_Problem:_
The stretch wanted below opens at the line containing "Cookies Settings (418, 967)" and closes at the line containing "Reject Cookies (831, 968)". Please return it exactly, with no other lines.

_Extracted entries:_
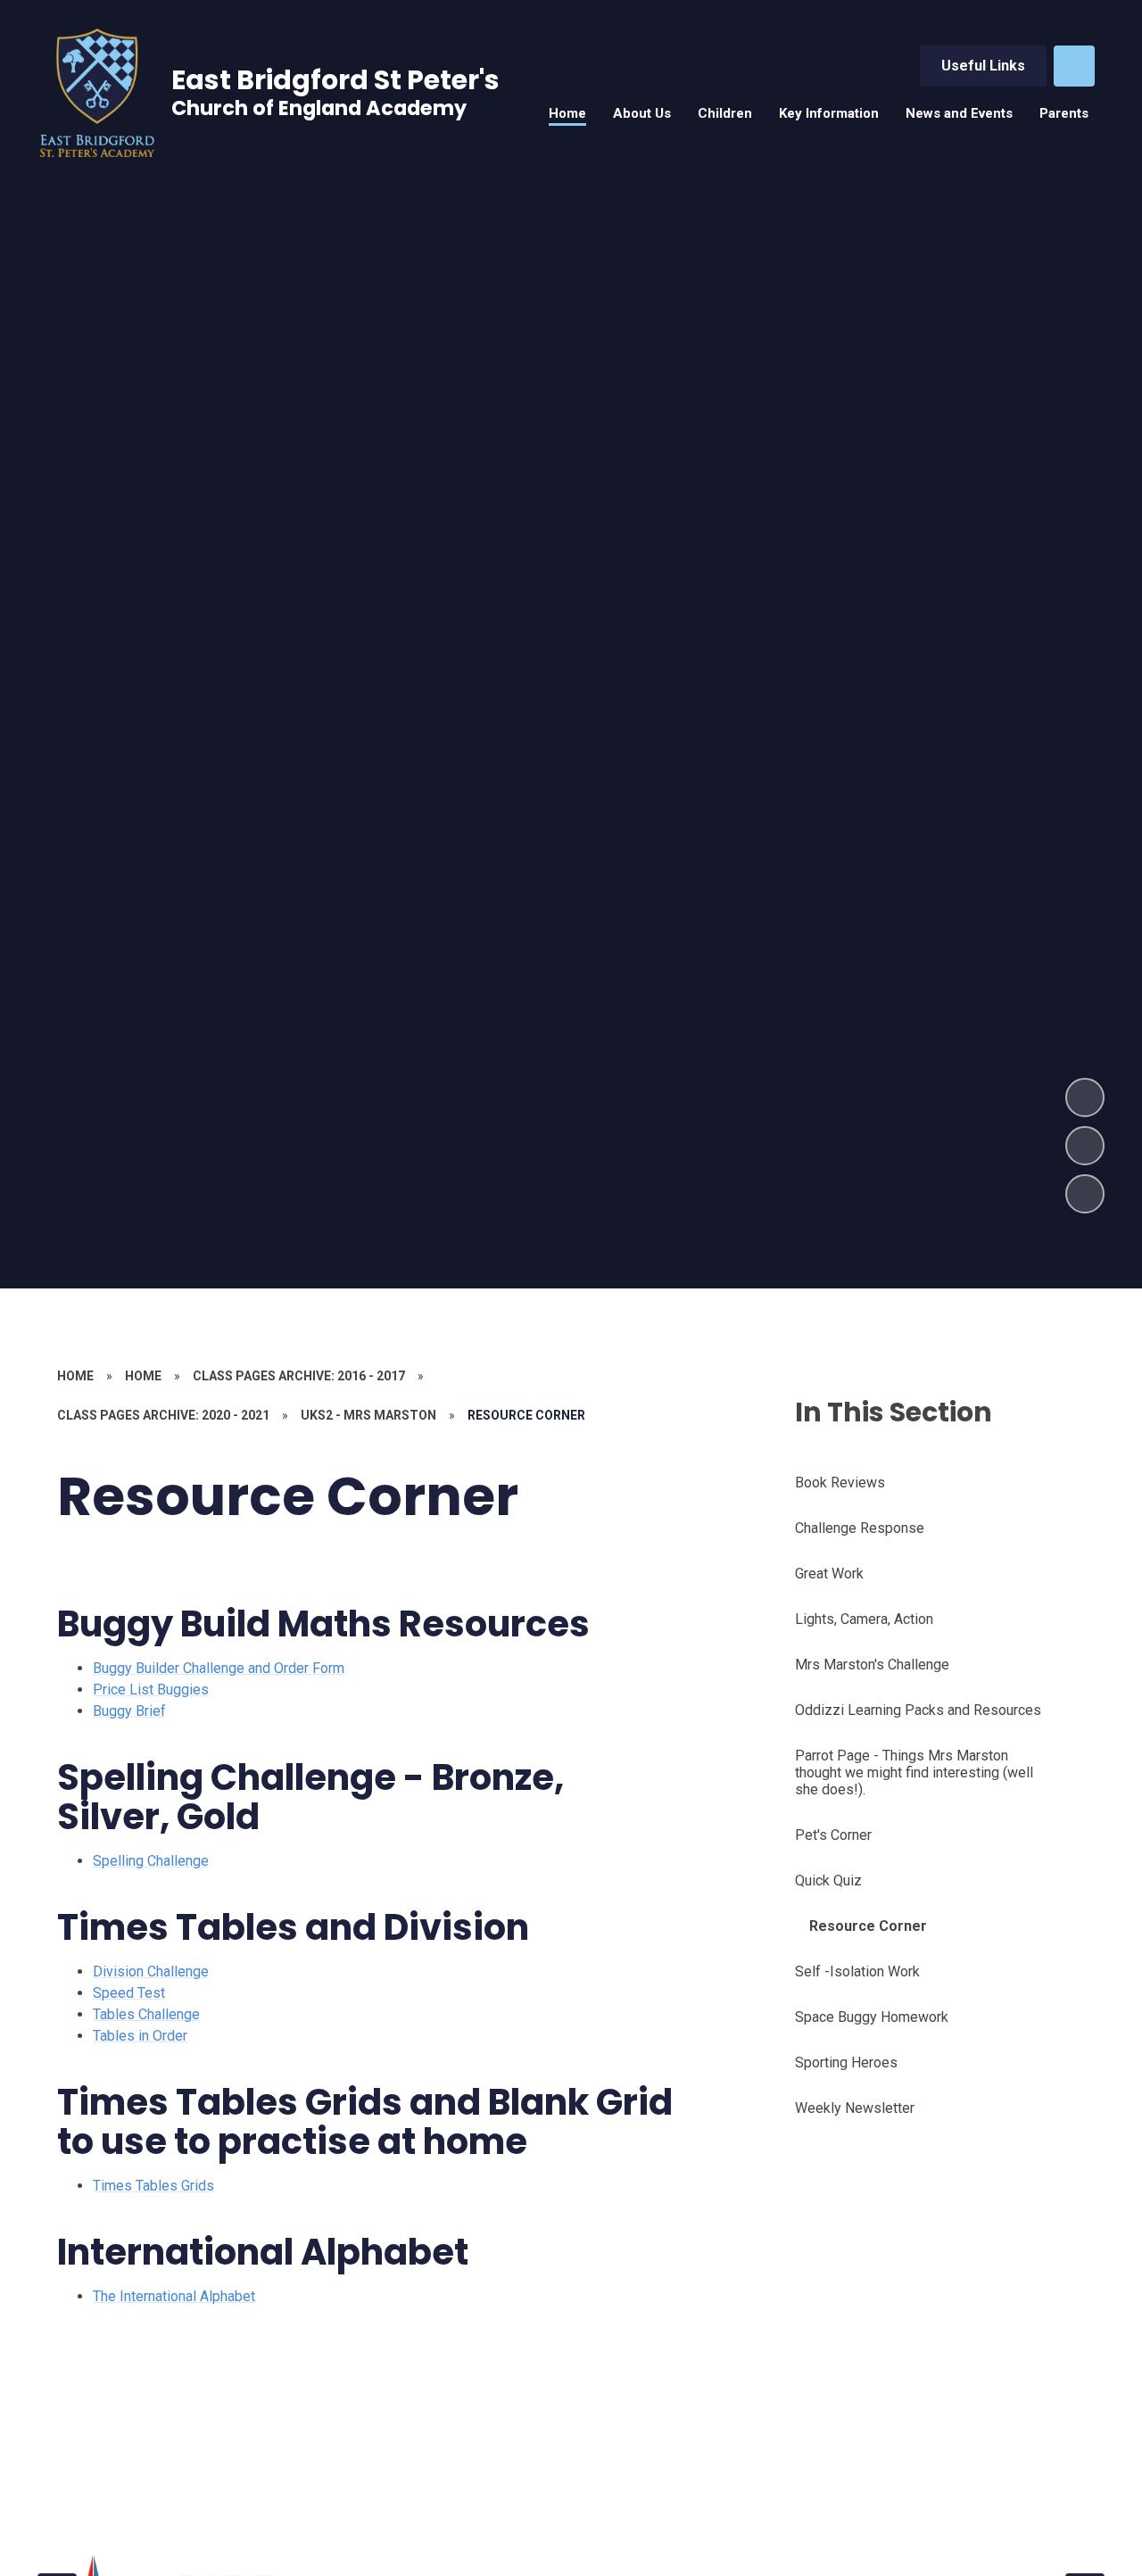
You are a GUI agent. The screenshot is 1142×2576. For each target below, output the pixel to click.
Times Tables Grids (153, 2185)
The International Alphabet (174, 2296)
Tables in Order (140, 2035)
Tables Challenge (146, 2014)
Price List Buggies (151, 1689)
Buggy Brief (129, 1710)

...

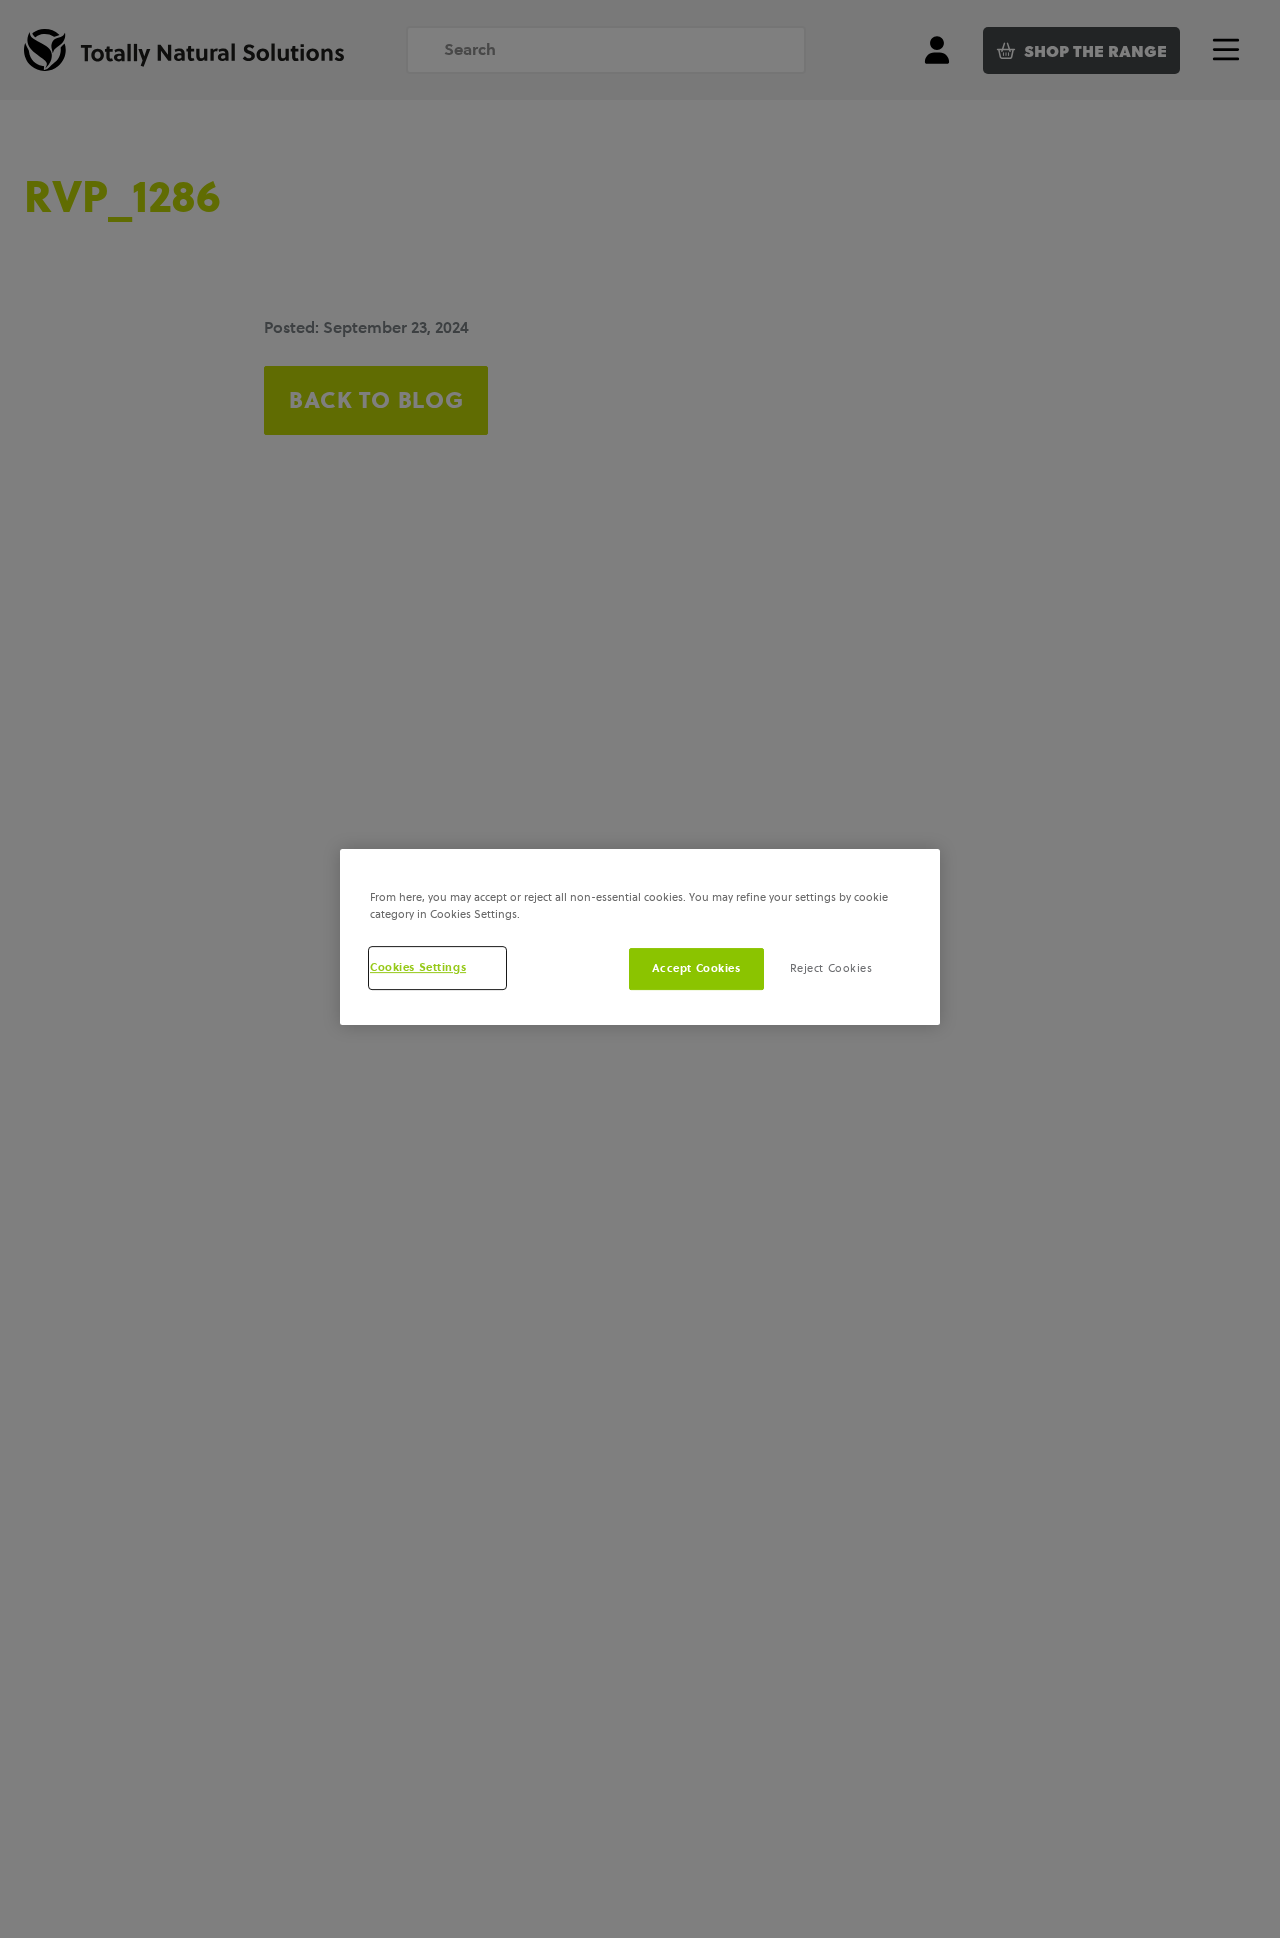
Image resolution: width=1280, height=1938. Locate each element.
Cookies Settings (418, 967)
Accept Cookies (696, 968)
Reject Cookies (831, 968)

_Response to this exercise:_
Cookies Settings (418, 967)
Accept Cookies (696, 968)
Reject Cookies (831, 968)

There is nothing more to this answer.